Chemical compound (CH3)2CHCH2OH

Isobutanol (IUPAC nomenclature: 2-methylpropan-1-ol) is an organic compound with the formula (CH_{3})_{2}CHCH_{2}OH (sometimes represented as i-BuOH). This colorless, flammable liquid with a characteristic smell is mainly used as a solvent either directly or as its esters. Its isomers are 1-butanol, 2-butanol, and tert-butanol, all of which are important industrially.

==History and occurrence==
Fusel alcohols including isobutanol are grain fermentation byproducts. Therefore, trace amounts of isobutanol may be present in many alcoholic beverages.

In 1852 Charles Adolphe Wurtz subjected such alcohols to fractional distillation and identified in some of them a butylic alcohol boiling at around 108°C. Its structure was initially unclear, with some chemists believing it corresponded to butyric acid, but theoretical considerations indicated that normal butanol should have a higher boiling point, and in 1867 Emil Erlenmeyer and independently Vladimir Markovnikov determined its actual structure by proving its oxidation product to be isobutyric acid.

==Production==
Isobutanol is produced by the carbonylation of propylene. Two methods are practiced industrially, hydroformylation is more common and generates a mixture of isobutyraldehyde and butyraldehyde:
CH_{3}CH=CH_{2} + CO + H_{2} → CH_{3}CH_{2}CH_{2}CHO
The reaction is catalyzed by cobalt or rhodium complexes. The resulting aldehydes are hydrogenated to the alcohols, which are then separated. In Reppe carbonylation, the same products are obtained, but the hydrogenation is effected by the water-gas shift reaction.

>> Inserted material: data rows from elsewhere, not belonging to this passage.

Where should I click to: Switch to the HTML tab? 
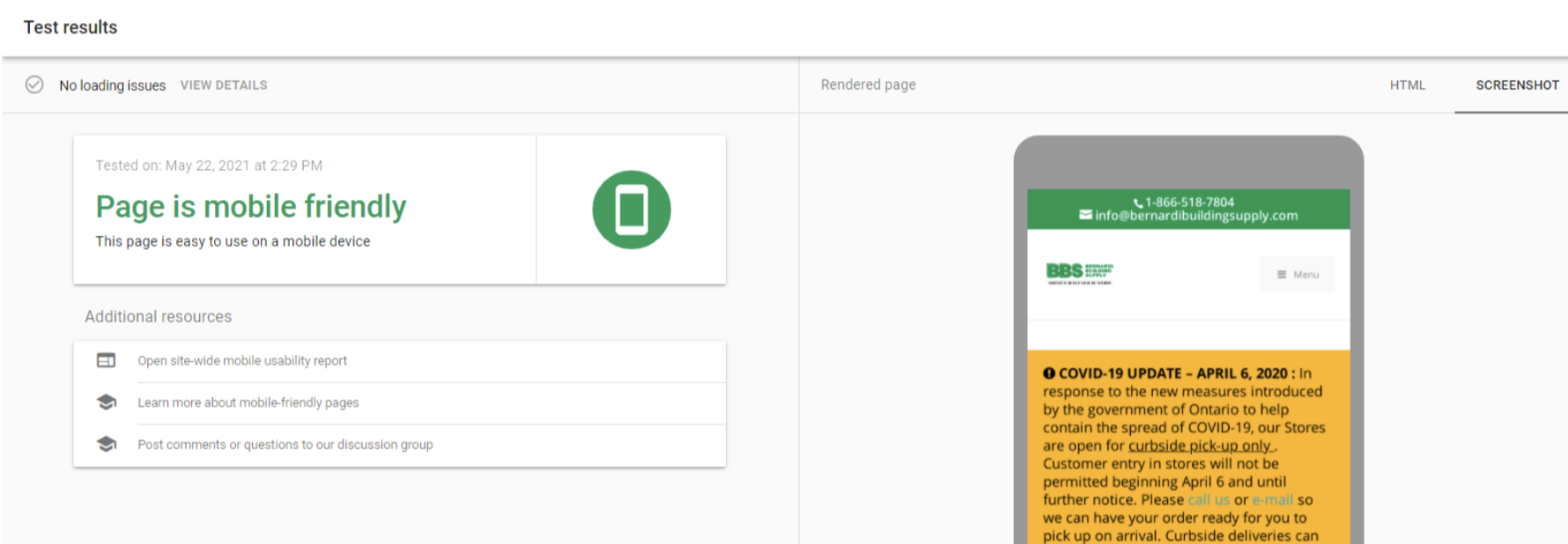(1407, 85)
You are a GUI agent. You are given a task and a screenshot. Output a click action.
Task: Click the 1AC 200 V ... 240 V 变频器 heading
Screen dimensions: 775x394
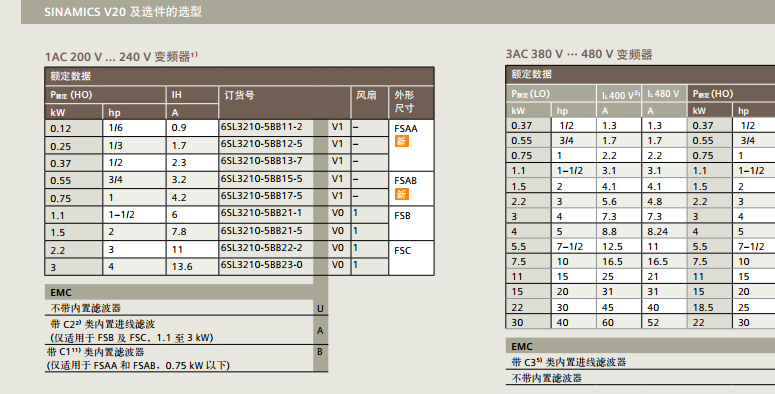click(x=121, y=57)
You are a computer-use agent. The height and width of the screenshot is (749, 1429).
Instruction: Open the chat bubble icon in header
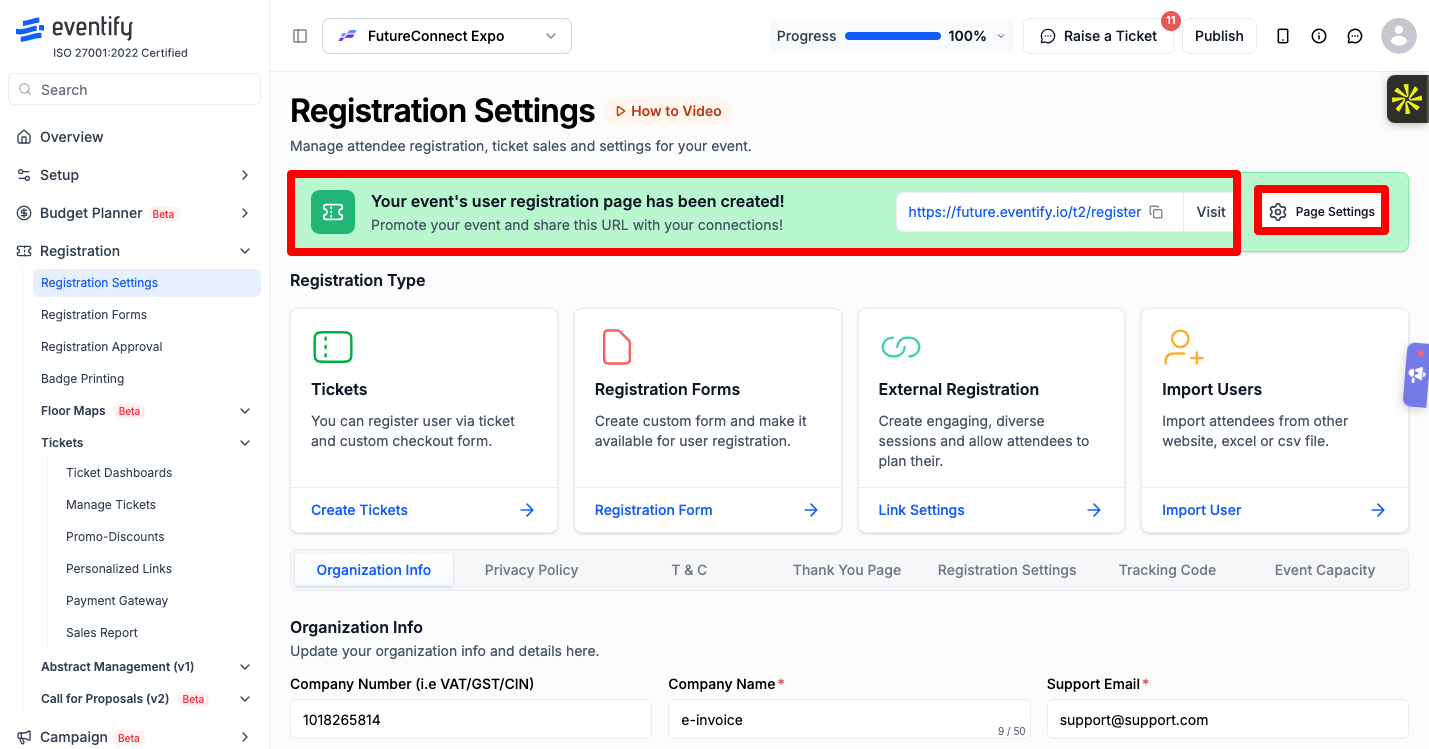pyautogui.click(x=1355, y=36)
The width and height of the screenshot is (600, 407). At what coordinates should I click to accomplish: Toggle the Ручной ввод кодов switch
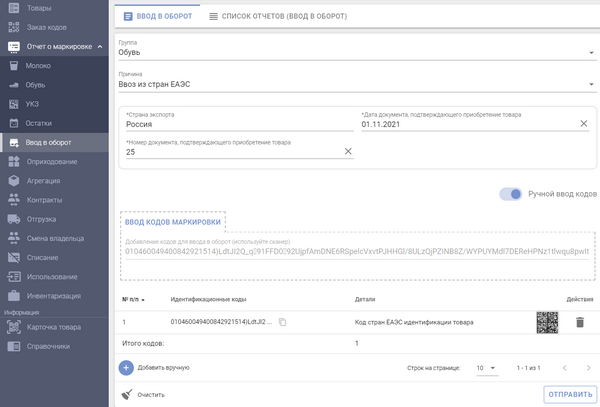[x=512, y=194]
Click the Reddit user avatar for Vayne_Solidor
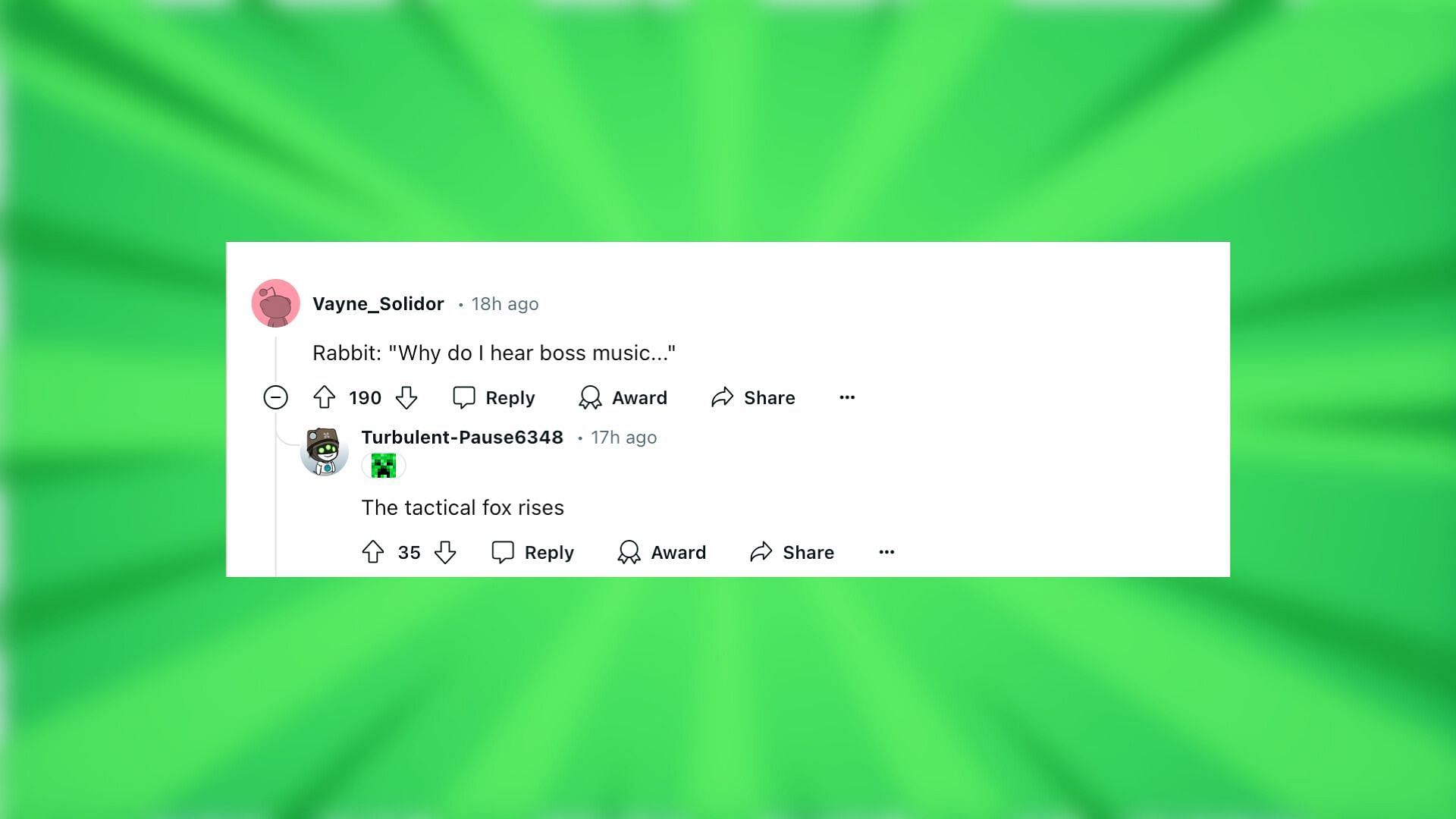Screen dimensions: 1456x819 tap(275, 303)
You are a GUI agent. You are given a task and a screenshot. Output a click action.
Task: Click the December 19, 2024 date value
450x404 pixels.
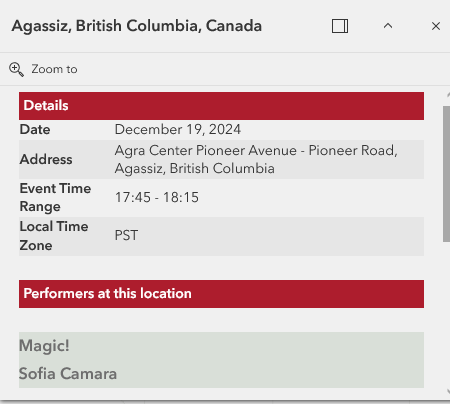(x=178, y=130)
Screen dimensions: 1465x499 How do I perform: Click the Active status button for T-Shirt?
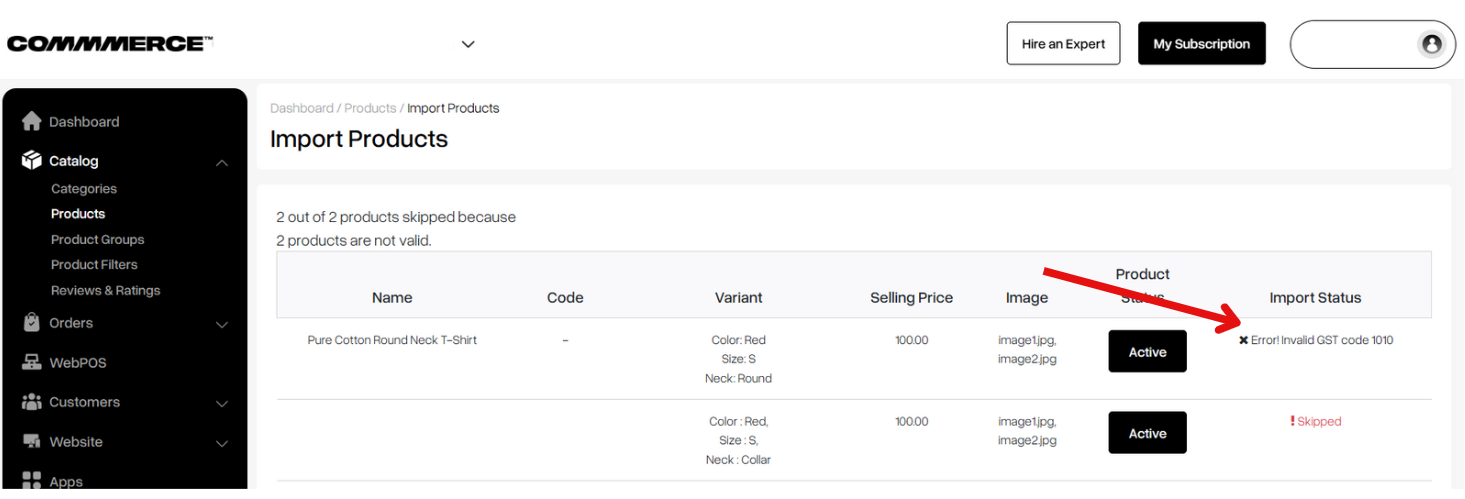pos(1147,351)
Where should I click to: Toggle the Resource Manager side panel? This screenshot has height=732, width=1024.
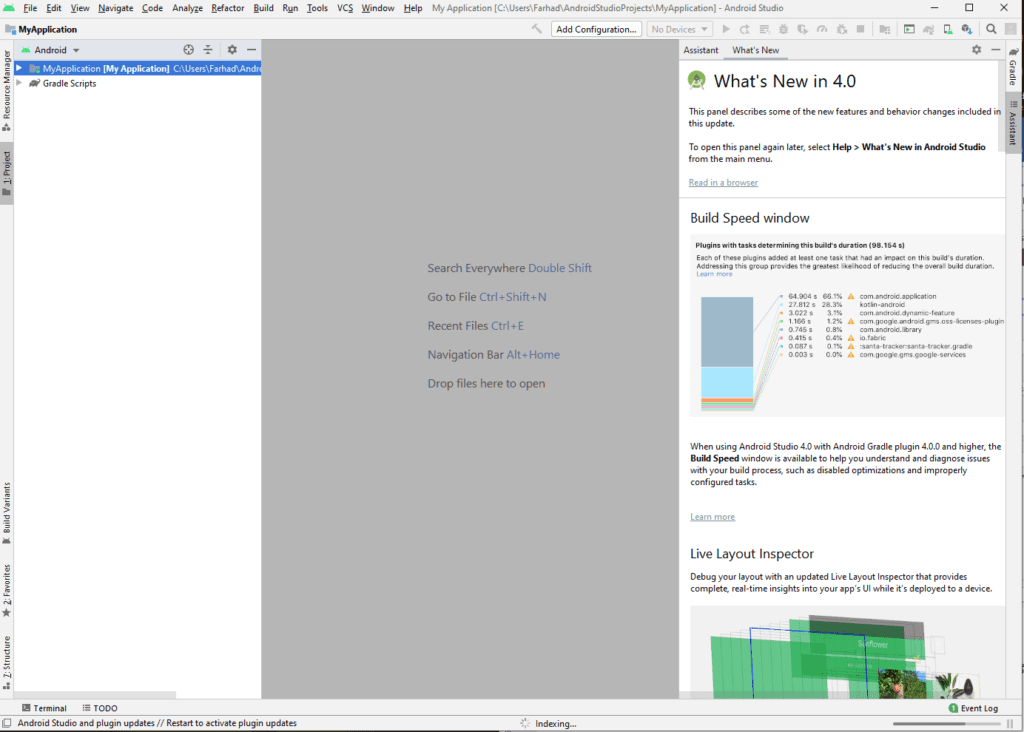pyautogui.click(x=7, y=92)
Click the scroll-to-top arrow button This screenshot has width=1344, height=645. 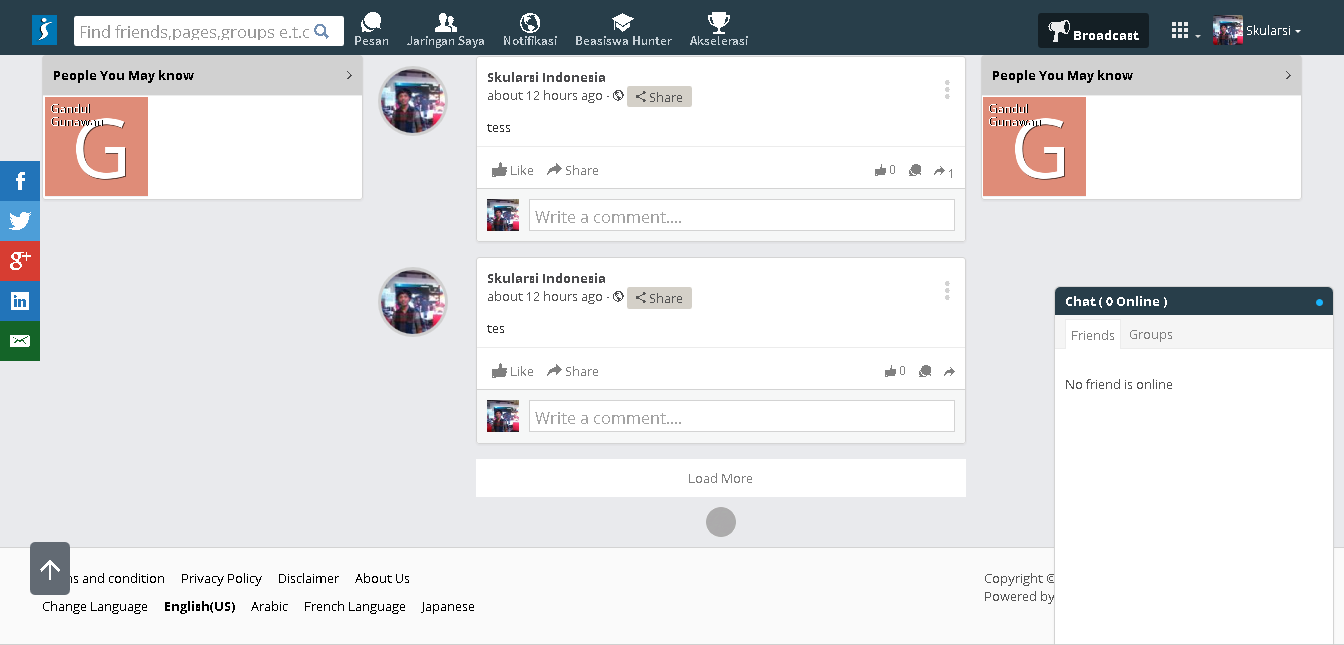50,569
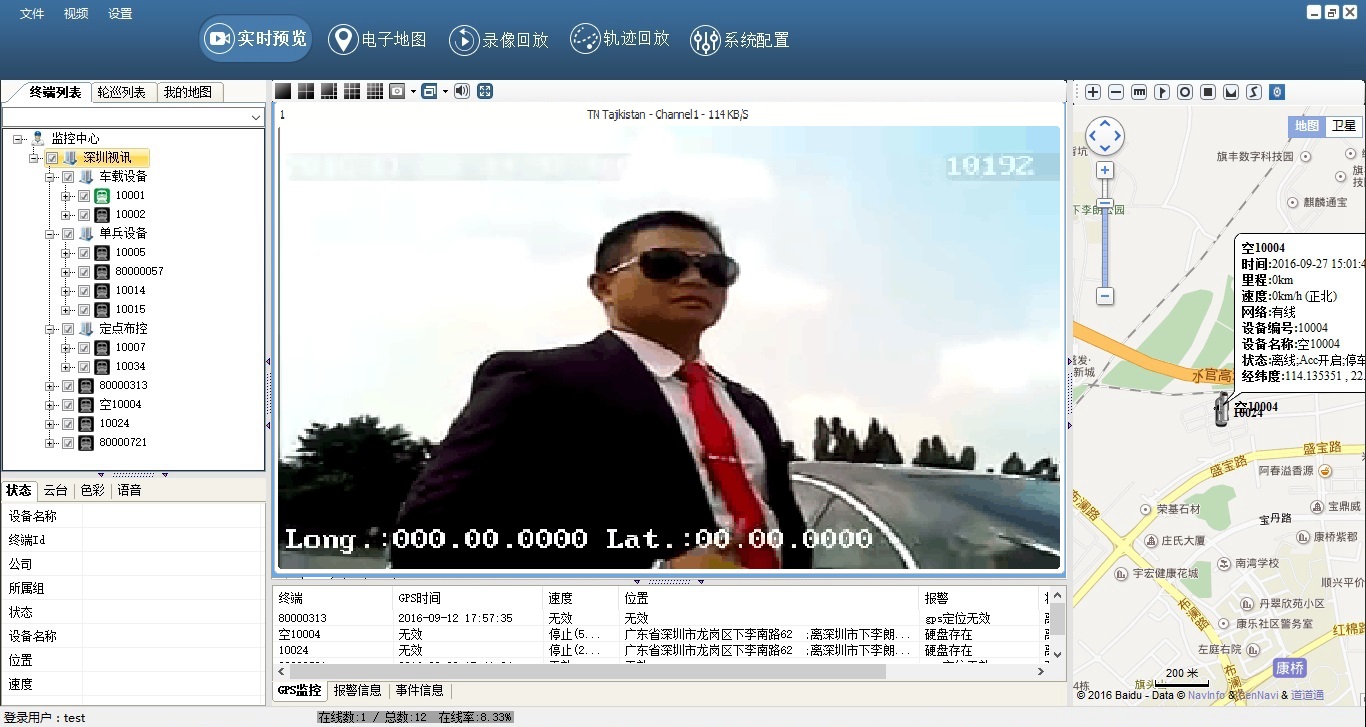This screenshot has width=1366, height=727.
Task: Open the 电子地图 electronic map view
Action: [378, 40]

===Laboratory synthesis===
Propanol and methanol can be reacted to produce isobutyl alcohol via Guerbet condensation.

===Biosynthesis of isobutanol===

E. coli as well as several other organisms has been genetically modified to produce C4 alcohols from glucose, including isobutanol, 1-butanol, 2-methyl-1-butanol, 3-methyl-1-butanol, and 2-phenylethanol. The host's highly active amino acid biosynthetic pathway is shifted to alcohol production. α-Ketoisovalerate, derived from valine, is prone to decarboxylation to give isobutyraldehyde, which is susceptible to reduction to the alcohol:
(CH_{3})_{2}CHC(O)CO_{2}H → (CH_{3})_{2}CHCHO + CO_{2}
(CH_{3})_{2}CHCHO + NADH + H^{+} → (CH_{3})_{2}CHCH_{2}OH + NAD^{+}

==Applications==
The uses of isobutanol and 1-butanol are similar. They are often used interchangeably. The main applications are as varnishes and precursors to esters, which are useful solvents, e.g. isobutyl acetate. Isobutyl esters of phthalic, adipic, and related dicarboxylic acids are common plasticizers. Isobutanol is also a component of some biofuels.

==Safety and regulation==
Isobutanol is one of the least toxic of the butanols with an of 2460 mg/kg (rat, oral).

In March 2009, the Government of Canada announced a ban on isobutanol use in cosmetics.